I am up too late, painting my nails, listening to a slow song and the rare sound of my wind chimes blowing in the warm summer breeze.
It was so difficult to be an adult today. To take care of a crabby two and a half year old who talked back or fought everything, every chance he got.. To clean the apartment, clean out my car, get laundry and dishes and all that getting ready for the week ahead done. We all woke up on the wrong side of the weekend. We all napped while hurricane napped. And I get to paint my nails now because the whole house is asleep besides me.
I got a new job. A promotion. It is amazing to the extent of renewing my love for veterinary medicine. I don’t have time to write much anymore – not that I ever seem to have a whole lot – in part because my schedule is different but also because I am trying to catch up my tech skills.
And since I last wrote, I finally made it to the beach. It had been too long..
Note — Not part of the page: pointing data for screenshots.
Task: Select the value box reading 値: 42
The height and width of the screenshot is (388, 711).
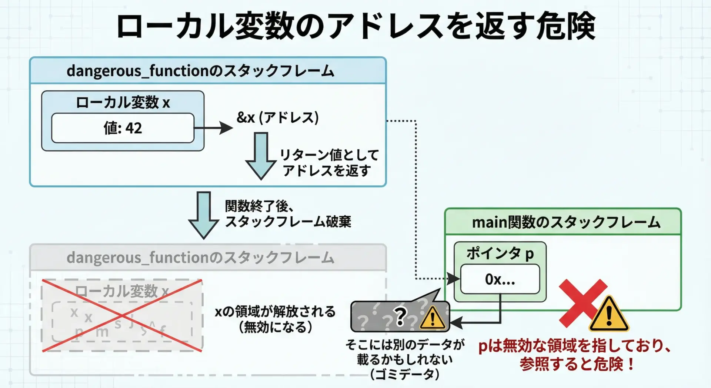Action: click(123, 128)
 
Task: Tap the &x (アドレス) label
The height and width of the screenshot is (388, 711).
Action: click(277, 117)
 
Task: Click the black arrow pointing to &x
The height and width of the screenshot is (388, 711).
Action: click(215, 128)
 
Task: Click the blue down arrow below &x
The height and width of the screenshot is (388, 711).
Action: click(261, 156)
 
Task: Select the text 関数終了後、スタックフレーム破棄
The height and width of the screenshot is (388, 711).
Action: click(288, 214)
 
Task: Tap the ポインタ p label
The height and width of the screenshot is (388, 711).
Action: click(500, 253)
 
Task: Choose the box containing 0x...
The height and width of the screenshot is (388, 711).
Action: click(500, 279)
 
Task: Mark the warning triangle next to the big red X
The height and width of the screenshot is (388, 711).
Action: click(609, 314)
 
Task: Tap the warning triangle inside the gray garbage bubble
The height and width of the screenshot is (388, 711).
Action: click(432, 318)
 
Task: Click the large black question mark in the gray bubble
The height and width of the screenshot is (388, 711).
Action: click(400, 317)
Are you ready? Next great adventure in queue. That photo of me pretty much sums up my feelings on the matter. Happy. So happy and so myself. Choosing marriage again is not something I take lightly, but also not something I can adequately address tonight with the overall mood of today being what it was…
I did, however, share a quote on Instagram earlier that I know you will agree fits perfectly if you have any knowledge of me/my story.
[I find it important to add that you also never ever have to feel guilty for making the incredibly difficult choice to leave. Although do be prepared for when those feels try to sneak attack you.]
So we are diving in! I am confident in my choice. Venue at our favorite CA beach and an amazing photographer booked for this October. Dress shopping next weekend. Dozens of little details to work out in the chaos of parenthood and a new job. Nothing is static for long around me, and it is this weird kind of bliss. Like being up late alone, listening to the sound of my wind chimes that have been with me from the very beginning.